Genetics of second-generation antipsychotic and mood stabilizer-induced weight gain in bipolar disorder: common and specific effects of key regulators of fat-mass homoeostasis genes.

OBJECTIVE: Second-generation antipsychotics (SGAP) and mood stabilizers (MS) are prescribed widely for the treatment of bipolar disorder, but they are associated with the risk of relevant side-effects, among which is weight gain. The identification of genes that predispose to weight gain would represent a useful tool to evaluate the risk-benefit ratio of treatment.

MATERIALS AND METHODS: This study investigated the genetic factors associated with weight gain in bipolar patients treated with SGAP, MS and their combinations (n=486). Single-nucleotide polymorphisms belonging to 16 candidate genes supported by the literature were investigated in the Systematic Treatment Enhancement Program for Bipolar Disorder (STEP-BD) genome-wide dataset.

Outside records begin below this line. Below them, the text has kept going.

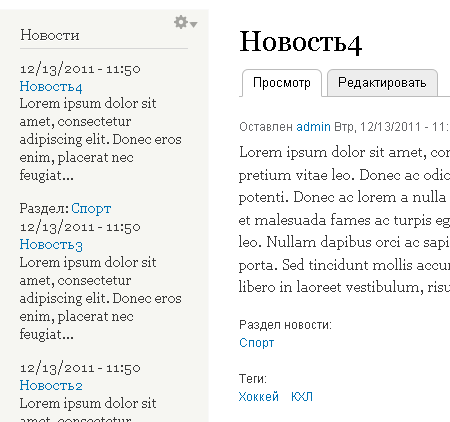Viewport: 450px width, 422px height.
Task: Click the Оставлен submission info line
Action: [344, 127]
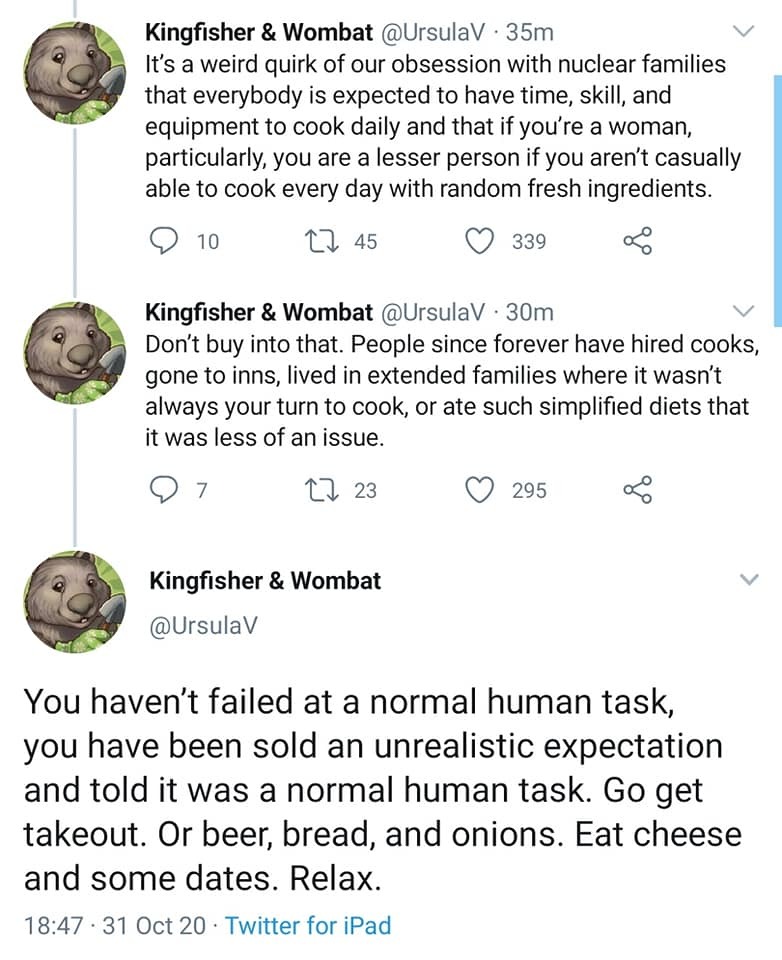Click the 30m timestamp on second tweet

pyautogui.click(x=529, y=311)
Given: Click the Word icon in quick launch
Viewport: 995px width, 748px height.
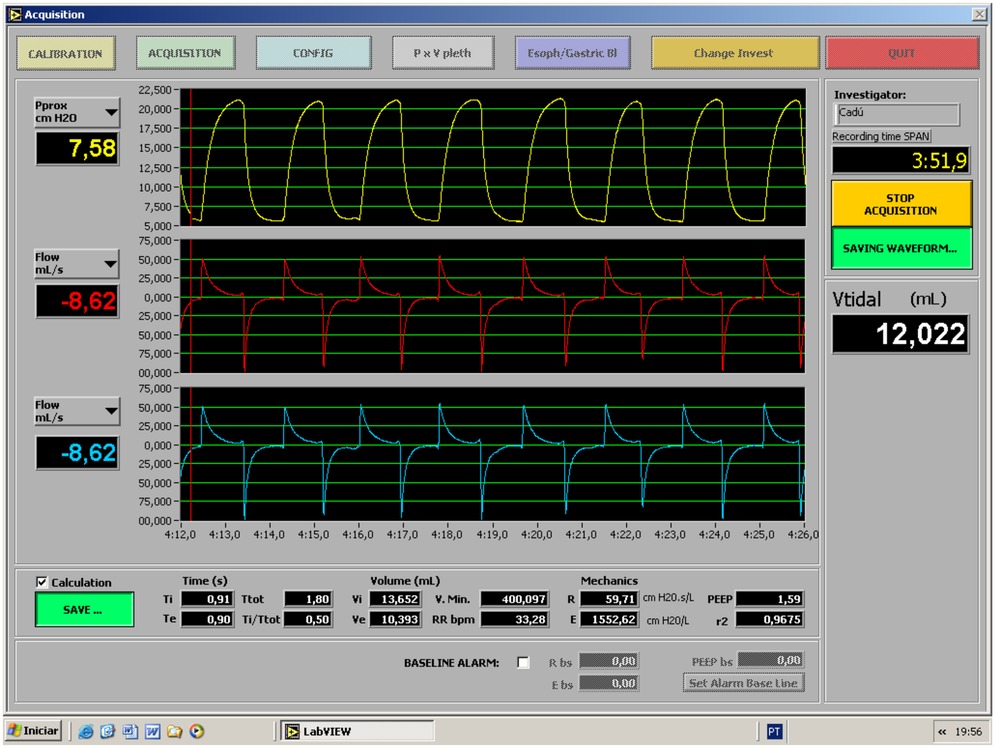Looking at the screenshot, I should (x=152, y=731).
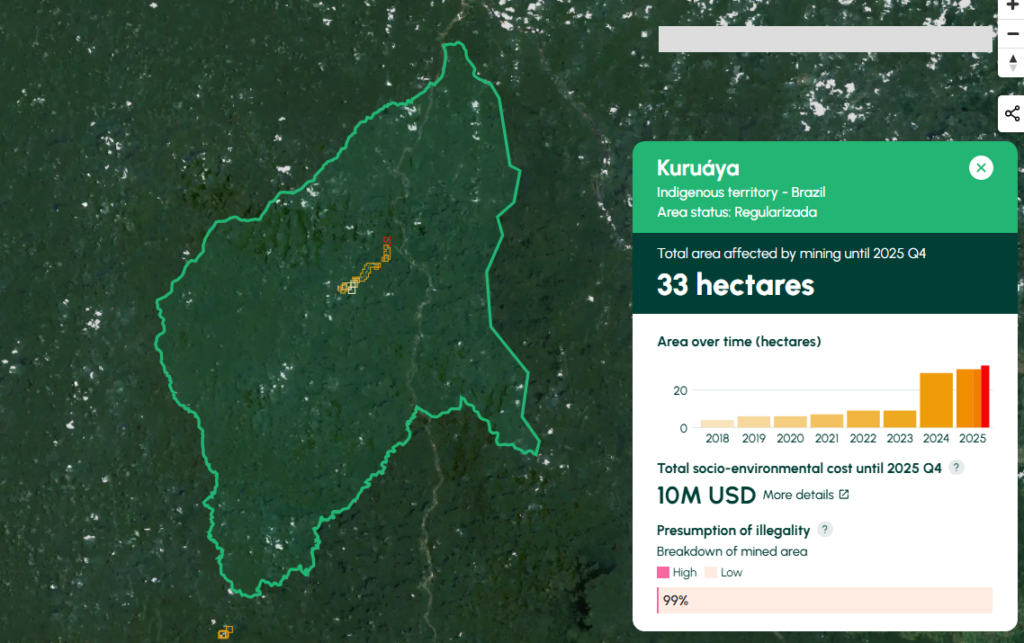
Task: Click the High legend pink swatch
Action: click(663, 572)
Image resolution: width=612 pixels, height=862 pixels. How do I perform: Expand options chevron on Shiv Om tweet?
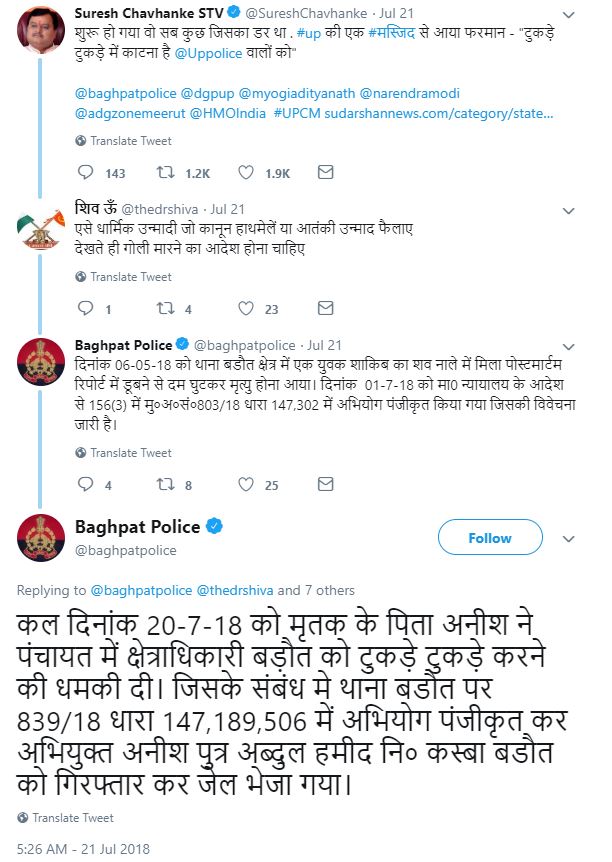(x=569, y=209)
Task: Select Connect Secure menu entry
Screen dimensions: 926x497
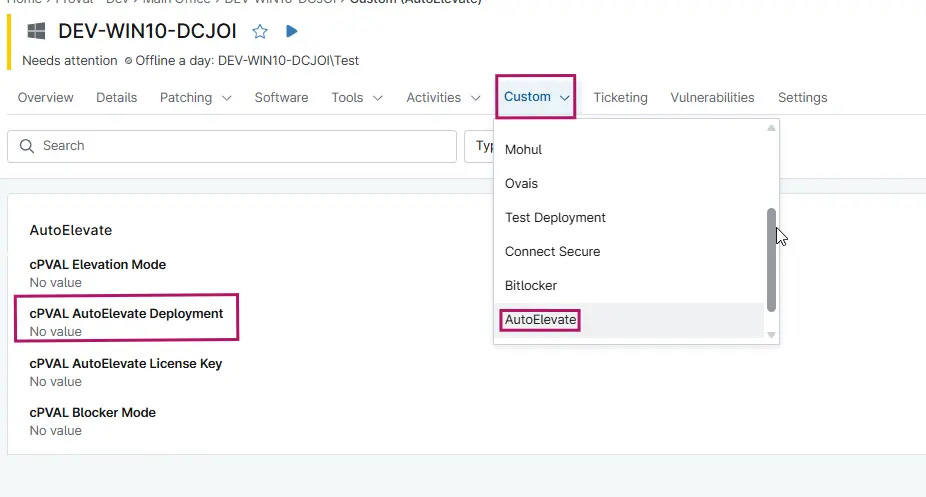Action: tap(552, 252)
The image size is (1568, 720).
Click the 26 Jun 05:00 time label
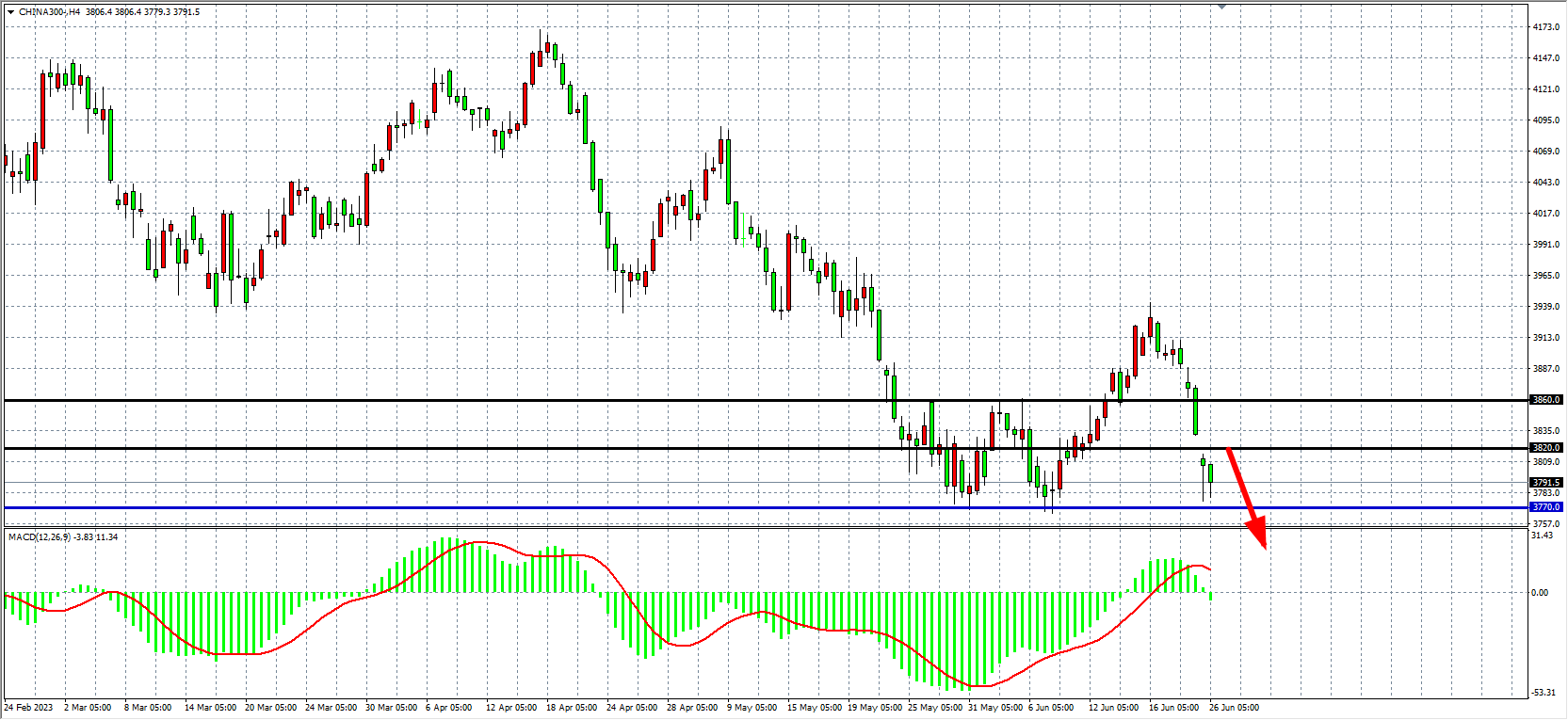point(1234,708)
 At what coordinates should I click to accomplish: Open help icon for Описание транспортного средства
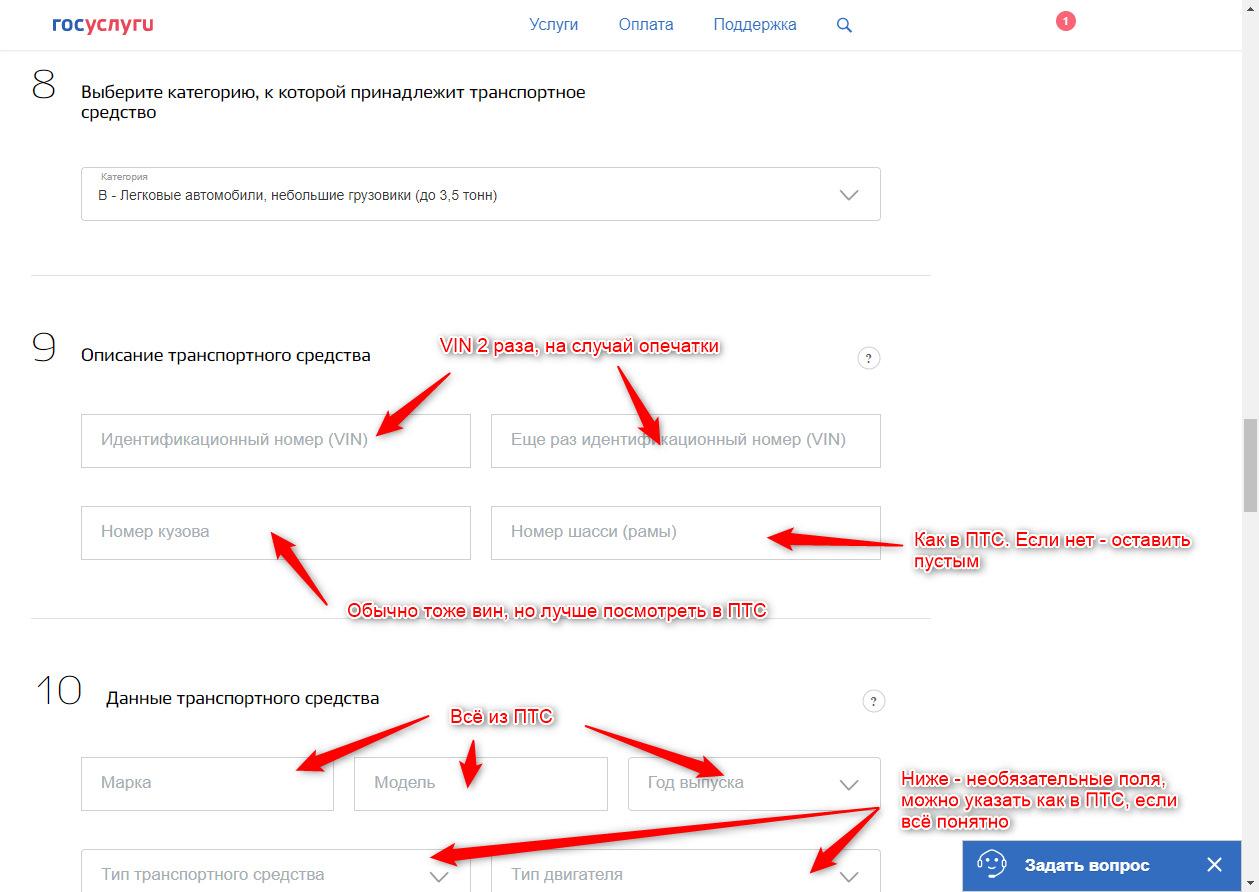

Linear regression models were constructed including age, sex, initial weight and prescription of SGAP at high risk for inducing weight gain (olanzapine or clozapine) as covariates. Genes harbouring single-nucleotide polymorphisms associated with phenotypes were investigated by a pathway analysis.

RESULTS: No association was found between phenotypes and individual polymorphisms or pathways after multiple-test correction. HTR2C, LEP, FTO and TBC1D1 represented the top genes for weight gain during treatment with a SGAP and/or MS. A genome-wide signal (FTO rs9930506) associated previously with obesity was associated with psychotropic-induced weight gain. The genes that influenced both SGAP and MS weight gain were FTO, TBC1D1, MTHFR and HRH1. ADCY9, ADCY5 and PRKAG2 were interesting candidate genes that emerged from the pathway analysis.

CONCLUSION: This study was the first to compare the genes involved in SGAP-induced and MS-induced weight gain. Individual genes probably play a limited role in psychotropic-induced weight gain; further studies should focus on the extension from known candidate genes to wider groups of molecular pathways.